(Raw records)
>> start
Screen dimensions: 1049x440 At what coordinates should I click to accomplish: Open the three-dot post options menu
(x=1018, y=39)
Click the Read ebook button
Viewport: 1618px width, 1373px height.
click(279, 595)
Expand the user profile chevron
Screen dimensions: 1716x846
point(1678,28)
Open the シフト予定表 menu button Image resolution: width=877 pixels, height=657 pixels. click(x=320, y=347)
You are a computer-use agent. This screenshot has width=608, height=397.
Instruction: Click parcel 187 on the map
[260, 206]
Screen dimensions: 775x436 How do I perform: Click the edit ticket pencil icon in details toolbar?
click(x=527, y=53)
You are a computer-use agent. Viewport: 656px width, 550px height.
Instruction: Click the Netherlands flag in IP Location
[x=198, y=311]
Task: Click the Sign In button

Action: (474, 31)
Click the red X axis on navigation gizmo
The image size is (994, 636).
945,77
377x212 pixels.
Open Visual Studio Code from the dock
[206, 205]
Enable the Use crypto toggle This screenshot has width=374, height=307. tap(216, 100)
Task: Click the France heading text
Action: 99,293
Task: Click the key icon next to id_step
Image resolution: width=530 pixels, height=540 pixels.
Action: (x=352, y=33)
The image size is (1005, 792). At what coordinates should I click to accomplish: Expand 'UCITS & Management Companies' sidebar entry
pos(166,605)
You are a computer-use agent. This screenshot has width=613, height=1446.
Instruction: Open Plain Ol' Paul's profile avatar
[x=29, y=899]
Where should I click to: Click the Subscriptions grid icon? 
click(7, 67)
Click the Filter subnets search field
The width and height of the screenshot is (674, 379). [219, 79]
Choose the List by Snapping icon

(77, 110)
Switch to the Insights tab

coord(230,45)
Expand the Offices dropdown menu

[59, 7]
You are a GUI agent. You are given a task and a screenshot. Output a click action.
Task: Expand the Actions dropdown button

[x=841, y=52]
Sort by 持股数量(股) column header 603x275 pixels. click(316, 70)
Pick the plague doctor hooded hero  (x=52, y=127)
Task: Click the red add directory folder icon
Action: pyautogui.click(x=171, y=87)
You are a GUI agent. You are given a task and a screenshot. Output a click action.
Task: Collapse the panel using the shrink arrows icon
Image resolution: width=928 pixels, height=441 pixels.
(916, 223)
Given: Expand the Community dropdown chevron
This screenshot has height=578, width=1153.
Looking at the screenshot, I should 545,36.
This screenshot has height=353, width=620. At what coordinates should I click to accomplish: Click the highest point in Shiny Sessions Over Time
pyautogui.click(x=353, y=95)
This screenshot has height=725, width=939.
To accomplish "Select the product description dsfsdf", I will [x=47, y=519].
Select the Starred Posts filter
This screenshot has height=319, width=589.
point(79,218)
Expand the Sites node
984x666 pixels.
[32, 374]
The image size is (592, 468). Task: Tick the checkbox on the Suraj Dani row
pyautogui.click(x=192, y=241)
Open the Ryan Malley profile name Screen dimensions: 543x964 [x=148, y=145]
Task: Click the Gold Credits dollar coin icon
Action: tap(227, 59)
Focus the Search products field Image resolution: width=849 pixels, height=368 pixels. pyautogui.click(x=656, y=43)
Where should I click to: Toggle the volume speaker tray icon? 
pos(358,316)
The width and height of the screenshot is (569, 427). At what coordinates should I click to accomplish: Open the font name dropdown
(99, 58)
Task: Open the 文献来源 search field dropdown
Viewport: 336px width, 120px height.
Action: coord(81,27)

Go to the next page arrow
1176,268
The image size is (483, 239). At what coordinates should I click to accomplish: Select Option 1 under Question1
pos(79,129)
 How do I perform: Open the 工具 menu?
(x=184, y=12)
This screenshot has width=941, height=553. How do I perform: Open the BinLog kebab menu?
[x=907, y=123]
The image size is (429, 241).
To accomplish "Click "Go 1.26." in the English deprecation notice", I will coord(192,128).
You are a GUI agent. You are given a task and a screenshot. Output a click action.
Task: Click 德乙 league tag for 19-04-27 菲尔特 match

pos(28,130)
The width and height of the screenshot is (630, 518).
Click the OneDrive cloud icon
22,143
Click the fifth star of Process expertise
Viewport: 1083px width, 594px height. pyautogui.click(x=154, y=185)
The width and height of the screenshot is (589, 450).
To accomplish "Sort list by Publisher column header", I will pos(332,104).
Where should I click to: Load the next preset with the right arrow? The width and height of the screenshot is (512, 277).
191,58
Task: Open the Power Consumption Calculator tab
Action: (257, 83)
>> end
Problem details = Write out all the records again, switching every "Instruction" to "Goal" and keeping the rest as it is.

Task solution =
Screen dimensions: 1049x440 At what coordinates should I click to accomplish: Open the three-dot post options menu
(x=1018, y=39)
Click the Read ebook button
Viewport: 1618px width, 1373px height.
click(279, 595)
Expand the user profile chevron
Screen dimensions: 1716x846
point(1678,28)
Open the シフト予定表 menu button Image resolution: width=877 pixels, height=657 pixels. click(x=320, y=347)
You are a computer-use agent. This screenshot has width=608, height=397.
Goal: Click parcel 187 on the map
[260, 206]
Screen dimensions: 775x436 How do I perform: Click the edit ticket pencil icon in details toolbar?
click(x=527, y=53)
You are a computer-use agent. Viewport: 656px width, 550px height.
Goal: Click the Netherlands flag in IP Location
[x=198, y=311]
Task: Click the Sign In button

Action: (474, 31)
Click the red X axis on navigation gizmo
The image size is (994, 636).
945,77
377x212 pixels.
Open Visual Studio Code from the dock
[206, 205]
Enable the Use crypto toggle This screenshot has width=374, height=307. tap(216, 100)
Task: Click the France heading text
Action: 99,293
Task: Click the key icon next to id_step
Image resolution: width=530 pixels, height=540 pixels.
Action: (x=352, y=33)
The image size is (1005, 792). At what coordinates should I click to accomplish: Expand 'UCITS & Management Companies' sidebar entry
pos(166,605)
You are a computer-use agent. This screenshot has width=613, height=1446.
Goal: Open Plain Ol' Paul's profile avatar
[x=29, y=899]
Where should I click to: Click the Subscriptions grid icon? 
click(7, 67)
Click the Filter subnets search field
The width and height of the screenshot is (674, 379). [219, 79]
Choose the List by Snapping icon

(77, 110)
Switch to the Insights tab

coord(230,45)
Expand the Offices dropdown menu

[59, 7]
You are a GUI agent. You are given a task and a screenshot. Output a click action.
Task: Expand the Actions dropdown button

[x=841, y=52]
Sort by 持股数量(股) column header 603x275 pixels. click(316, 70)
Pick the plague doctor hooded hero  (x=52, y=127)
Task: Click the red add directory folder icon
Action: pyautogui.click(x=171, y=87)
You are a GUI agent. You are given a task and a screenshot. Output a click action.
Task: Collapse the panel using the shrink arrows icon
Image resolution: width=928 pixels, height=441 pixels.
(916, 223)
Given: Expand the Community dropdown chevron
This screenshot has height=578, width=1153.
Looking at the screenshot, I should 545,36.
This screenshot has height=353, width=620. At what coordinates should I click to accomplish: Click the highest point in Shiny Sessions Over Time
pyautogui.click(x=353, y=95)
This screenshot has height=725, width=939.
To accomplish "Select the product description dsfsdf", I will [x=47, y=519].
Select the Starred Posts filter
This screenshot has height=319, width=589.
point(79,218)
Expand the Sites node
984x666 pixels.
[32, 374]
The image size is (592, 468). Task: Tick the checkbox on the Suraj Dani row
pyautogui.click(x=192, y=241)
Open the Ryan Malley profile name Screen dimensions: 543x964 [x=148, y=145]
Task: Click the Gold Credits dollar coin icon
Action: tap(227, 59)
Focus the Search products field Image resolution: width=849 pixels, height=368 pixels. pyautogui.click(x=656, y=43)
Where should I click to: Toggle the volume speaker tray icon? 
pos(358,316)
The width and height of the screenshot is (569, 427). At what coordinates should I click to accomplish: Open the font name dropdown
(99, 58)
Task: Open the 文献来源 search field dropdown
Viewport: 336px width, 120px height.
Action: coord(81,27)

Go to the next page arrow
1176,268
The image size is (483, 239). At what coordinates should I click to accomplish: Select Option 1 under Question1
pos(79,129)
 How do I perform: Open the 工具 menu?
(x=184, y=12)
This screenshot has width=941, height=553. How do I perform: Open the BinLog kebab menu?
[x=907, y=123]
The image size is (429, 241).
To accomplish "Click "Go 1.26." in the English deprecation notice", I will coord(192,128).
You are a GUI agent. You are given a task and a screenshot. Output a click action.
Task: Click 德乙 league tag for 19-04-27 菲尔特 match

pos(28,130)
The width and height of the screenshot is (630, 518).
Click the OneDrive cloud icon
22,143
Click the fifth star of Process expertise
Viewport: 1083px width, 594px height. pyautogui.click(x=154, y=185)
The width and height of the screenshot is (589, 450).
To accomplish "Sort list by Publisher column header", I will pos(332,104).
Where should I click to: Load the next preset with the right arrow? The width and height of the screenshot is (512, 277).
191,58
Task: Open the Power Consumption Calculator tab
Action: (257, 83)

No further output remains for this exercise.